Britain needs to start making things again

At the end of 2015, inflation-adjusted income per capita in the UK was only 0.2% higher than its 2007 peak. This translates into an annual growth rate of 0.025% per year. How pathetic this performance is can be put into perspective by recalling that Japan’s per capita income during its so-called “lost two decades” between 1990 and 2010 grew at 1% a year. …

Unfortunately manufacturing had been so weakened since the 1980s that it didn’t have a hope of staging any such revival. Even with a massive devaluation, the UK’s trade balance in manufacturing goods (that is, manufacturing exports minus imports) as a proportion of GDP has hardly budged. The weakness of manufacturing is the main reason for the UK’s ever-growing deficit, which stood at 5.2% of GDP in 2015.

Another argument is that we now live in a post-industrial knowledge economy, in which “making things” no longer matters. The proponents of this argument wheel out Switzerland, which has more than twice the per capita income of the UK despite – or rather because of – its reliance on finance and tourism.

However Switzerland is actually the most industrialised country in the world, measured by manufacturing output per head. In 2013 that manufacturing output was nearly twice the US’s and nearly three times the UK’s. The discourse of post-industrial knowledge economy fundamentally misunderstands the role of manufacturing in economic prosperity. …

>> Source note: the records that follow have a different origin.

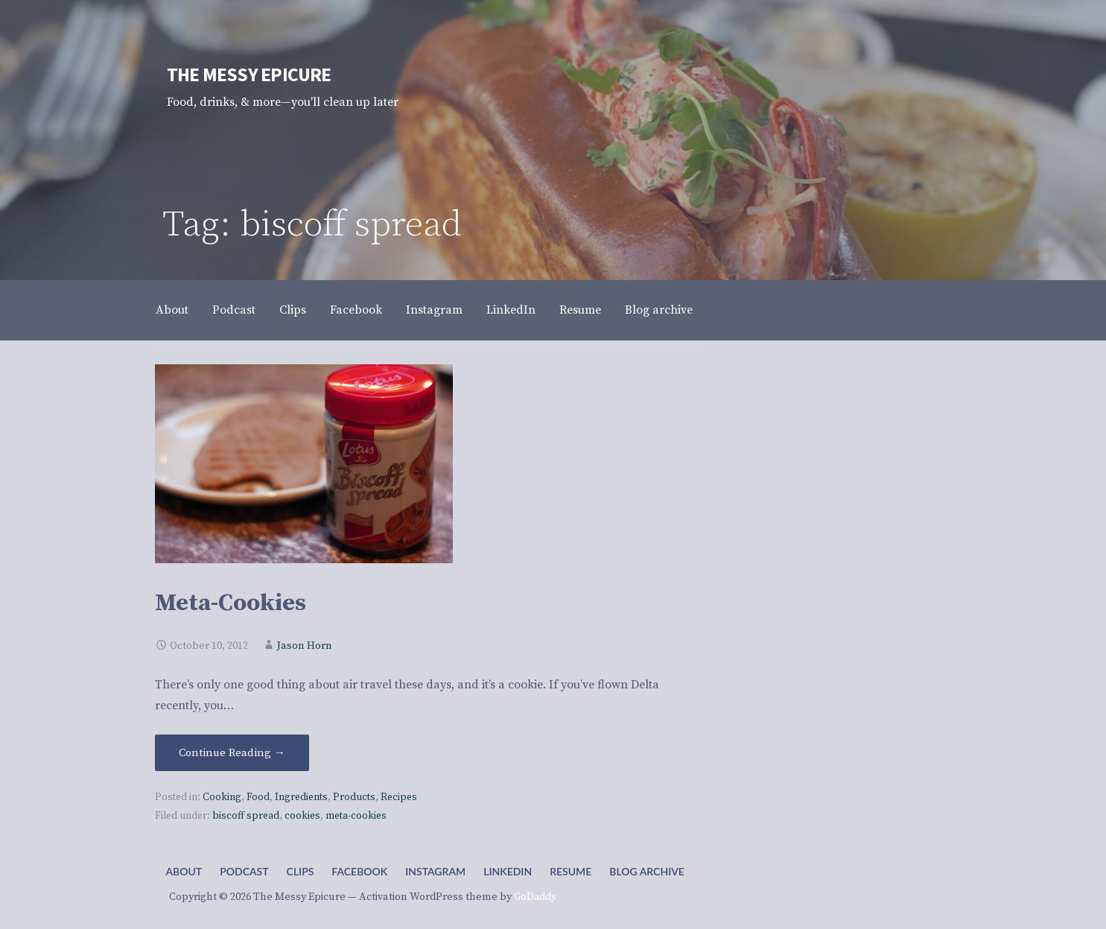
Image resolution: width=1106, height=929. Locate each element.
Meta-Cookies (230, 603)
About (172, 309)
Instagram (434, 309)
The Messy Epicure (249, 74)
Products (354, 797)
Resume (580, 309)
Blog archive (659, 309)
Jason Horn (304, 646)
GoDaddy (535, 897)
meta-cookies (356, 816)
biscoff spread (245, 816)
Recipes (399, 797)
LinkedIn (510, 309)
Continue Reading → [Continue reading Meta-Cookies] (232, 753)
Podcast (233, 309)
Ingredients (301, 797)
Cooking (222, 797)
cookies (302, 816)
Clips (292, 309)
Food (258, 797)
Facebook (356, 309)
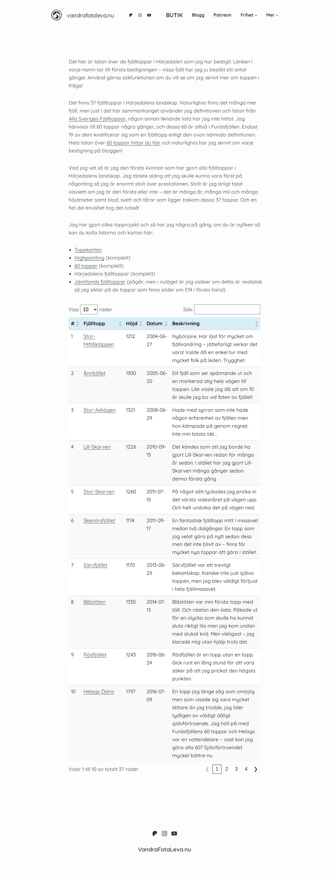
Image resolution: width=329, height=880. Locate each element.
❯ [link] (256, 769)
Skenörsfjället (99, 520)
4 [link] (246, 769)
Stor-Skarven (99, 492)
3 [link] (236, 769)
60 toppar (86, 266)
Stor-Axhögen (99, 410)
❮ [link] (207, 769)
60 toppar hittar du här (134, 143)
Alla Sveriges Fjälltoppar (97, 119)
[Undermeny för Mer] (277, 15)
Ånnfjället (94, 373)
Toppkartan (88, 250)
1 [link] (217, 769)
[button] (77, 323)
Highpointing (89, 258)
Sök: (188, 309)
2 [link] (226, 769)
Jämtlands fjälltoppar (99, 282)
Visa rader (90, 309)
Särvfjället (95, 565)
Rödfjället (95, 655)
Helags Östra (99, 691)
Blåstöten (94, 602)
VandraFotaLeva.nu (90, 15)
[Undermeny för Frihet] (256, 15)
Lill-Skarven (97, 447)
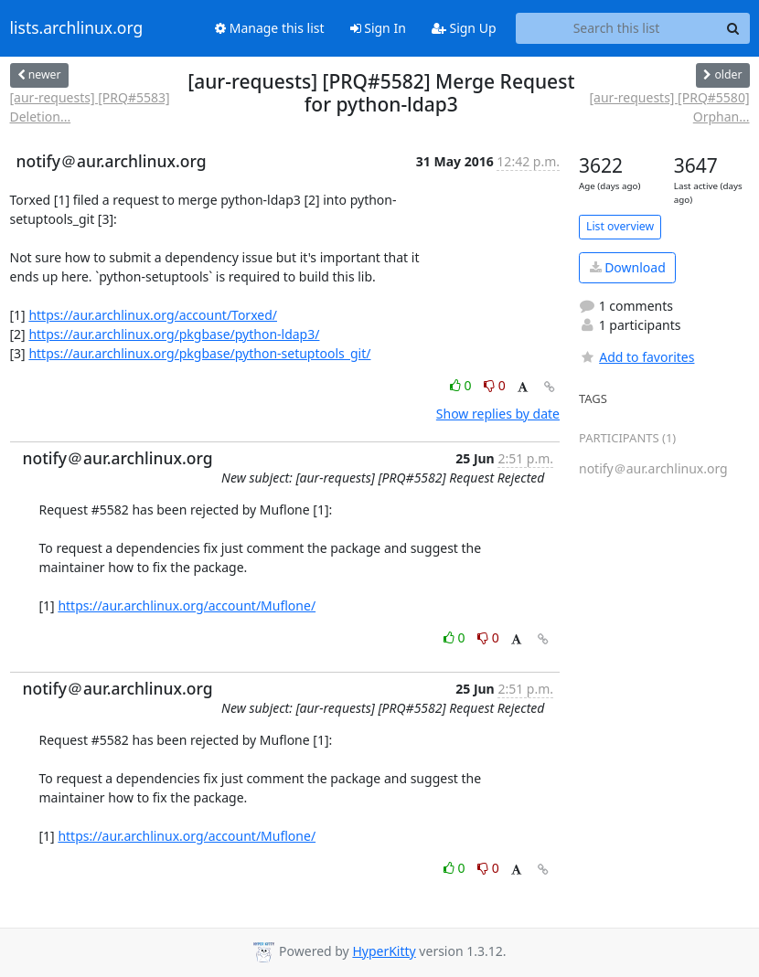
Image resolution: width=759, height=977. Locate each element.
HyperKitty (383, 951)
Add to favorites (636, 357)
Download (628, 267)
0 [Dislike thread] (495, 385)
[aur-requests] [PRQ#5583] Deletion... (90, 107)
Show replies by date (498, 413)
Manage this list (270, 28)
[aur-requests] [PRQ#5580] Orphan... (669, 107)
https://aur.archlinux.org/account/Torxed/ (152, 315)
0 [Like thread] (462, 385)
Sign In (378, 28)
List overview (620, 226)
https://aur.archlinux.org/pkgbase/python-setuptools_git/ (199, 353)
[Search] (733, 28)
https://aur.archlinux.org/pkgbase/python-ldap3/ (173, 334)
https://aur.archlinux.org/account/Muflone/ (186, 605)
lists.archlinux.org (77, 28)
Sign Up (464, 28)
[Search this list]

Second, many knowledge-intensive services, such as research, engineering and design, that are supposed to be new have always been there. Most of them used to be conducted by manufacturing firms themselves and have become more “visible” recently largely because they have been “spun off” or “outsourced”. We should not confuse the changes in firms’ organisation with the changes in the nature of economic activities.

All of those supposedly knowledge-intensive services sell mostly to manufacturing firms, so their success depends on manufacturing success. It is not because the Americans invented superior financial techniques that the world’s financial centre moved from London to New York in the mid-20th century. It is because the US became the leading industrial nation.